If I were to sum up my experience of watching “Seen Change!” in a word, it would have to be celebration. The musical at once celebrates the history of New Haven and the Shubert Theater, and the spaces and figures we tend to overlook — the backstage and people behind the scenes.

The show is a production of the New Haven-based A Broken Umbrella Theatre, which specializes in site-specific performances that draw on local histories. In keeping with this tradition, “Seen Change!” — their newest musical — opens in the lobby of the Shubert Theater. After about five or 10 minutes of theatrical chaos and frantic action, the performers take the audience to the Taft Hotel next door for Act II of the play.

“Seen Change!” tells the story of an out-of-town theater ensemble performing an adaptation of a fictitious musical, “Your Heart is in My Hands.” The adaptation, made in 2015 with an entirely new cast, production and lyrical team, hopes to restore the unfinished musical to its rightful place by finishing Willoughby’s finale. But when a theater apprentice breaks the “ghost light” — a charm against bad luck — things go haywire, and ghosts from the past version of the musical suddenly appear.

As the past and present composers unite after much conflict to put together a finale for the play, “Seen Change!” captures the action and chaos that takes place before any performance. The theater apprentice Lisa, the lyricists Willoughby and Dana Wasserman, and the stage manager Jane, all backstage people rather than actors, take center stage. An energetic tap dance routine by Dana Astmann and Aric Isaacs, perhaps my favorite part of the performance, highlights the role of theater technicians: to ensure that the actors “are not dancing in the dark.” Mary Jane Smith and Michael Peter Smith , the present and past producers of the show, are wealthy and domineering.

“Seen Change!” innovatively uses all parts of the rooms the actors perform in, as well as the multiple levels of the Shubert Theater, where they return for the third act. They converse now and then with the audience, which is supposed to play the role of the play-within-the-play’s sponsors, with the actors mostly apologizing and confidently reassuring the audience that “everything is absolutely fine.” The first two acts were slightly chaotic and lengthy. Characters emerge from different directions and shout out fast, sometimes incomprehensible dialogue, and the audience is left standing (which I found to be a little uncomfortable). “Seen Change!” nevertheless promises to keep the audience actively engaged throughout.

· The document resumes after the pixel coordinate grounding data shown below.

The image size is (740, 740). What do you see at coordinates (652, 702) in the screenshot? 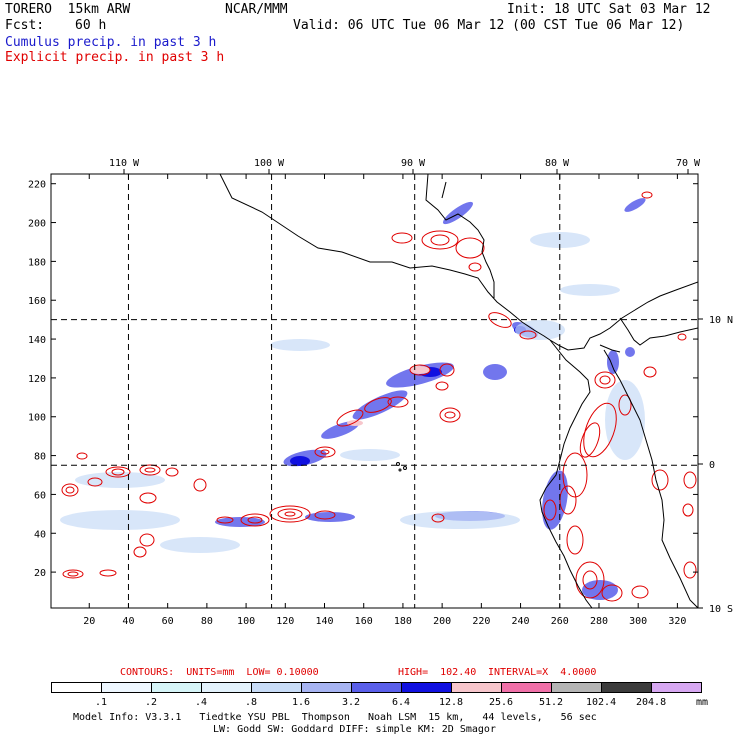
I see `colorbar-label: 204.8` at bounding box center [652, 702].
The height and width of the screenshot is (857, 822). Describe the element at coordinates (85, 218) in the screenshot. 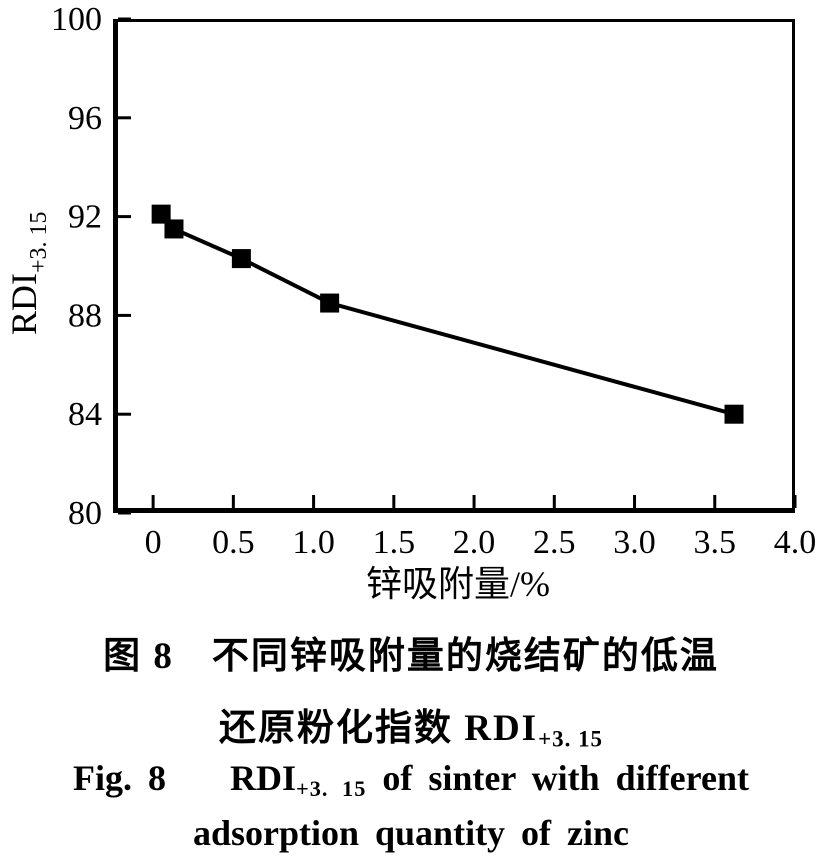

I see `y-axis-tick-label: 92` at that location.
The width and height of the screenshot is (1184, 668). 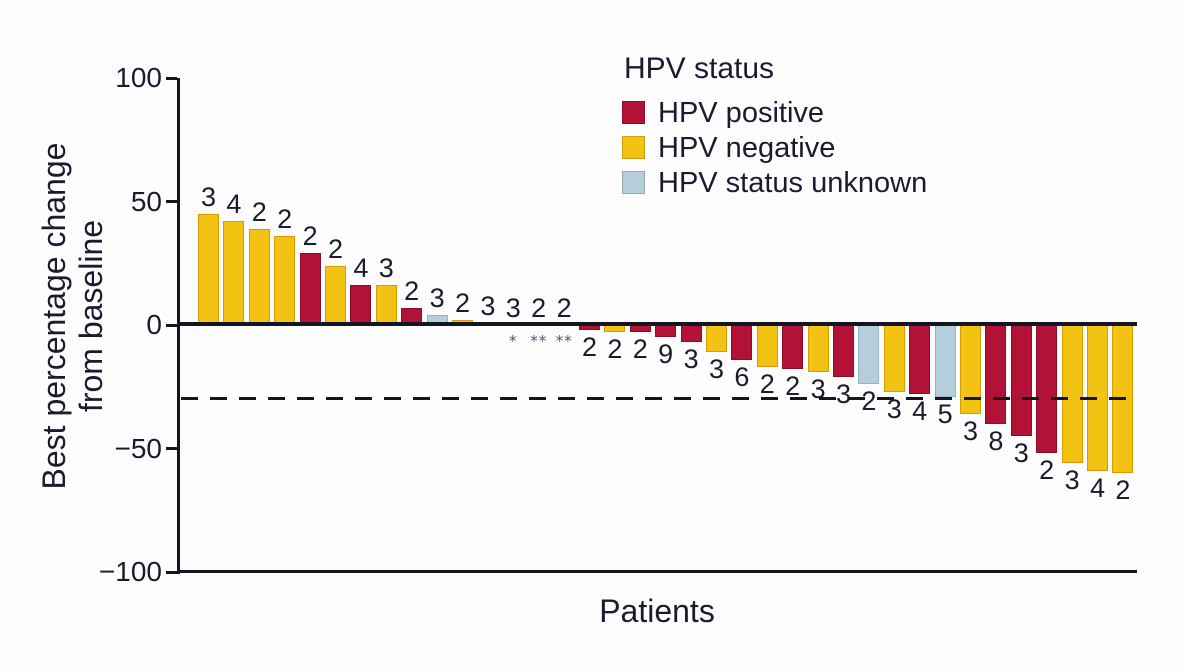 I want to click on bar-value-label: 5, so click(x=945, y=414).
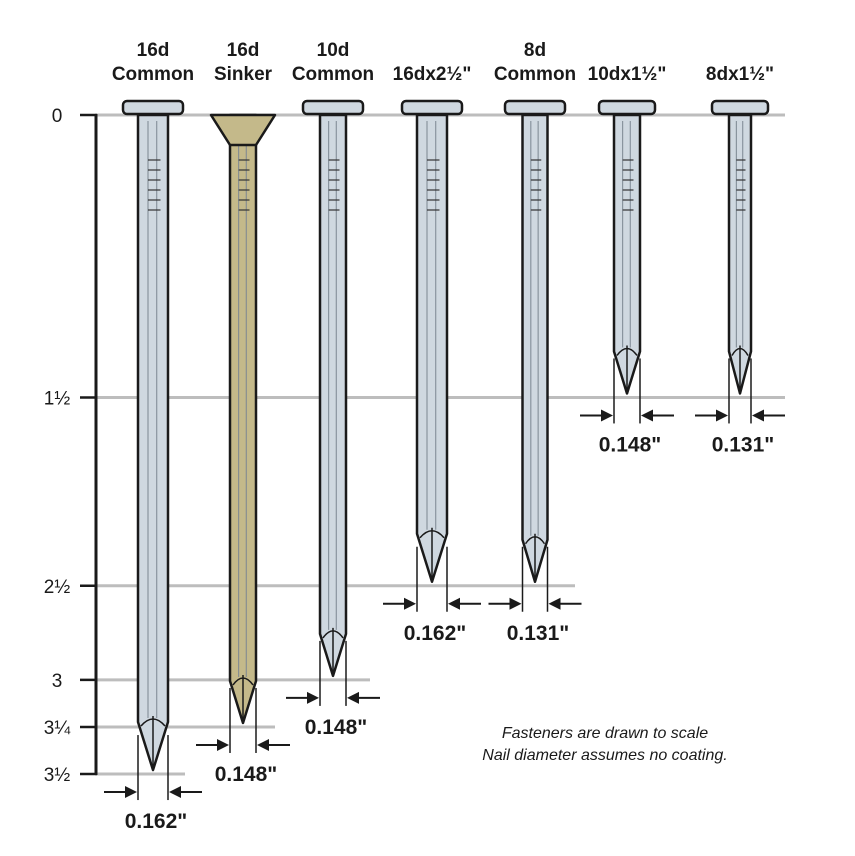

Through its interactions between characters from different eras, “Seen Change!” makes for a meta-theatrical musical comedy. The competition between Willoughby and Wasserman as they struggle to put together a finale allows for some occasional laughs. The play also effectively explores the drastic changes in culture and etiquette across time. The proud Willoughby is highly offended when he is told that he cannot smoke in his own theater, or, as a matter of fact, outside it. One of the characters from the past sneers at the audience in the Taft lobby: “They went to a night at the theatre dressed like that?” A series of cross-era “show-mances” also adds humor and entertainment.

Despite these differences, some things never change with time, and nothing exemplifies this more than the theater. Each of the characters yearns for a second chance, whether it’s Willoughby, who wishes that he could have written his finale to the musical, or Lisa, who wishes she had not broken the ghost light. Ultimately, though, very little is in their hands. As the producers aptly put it in their musical duet, “Nothing is certain except the curtain will go up.”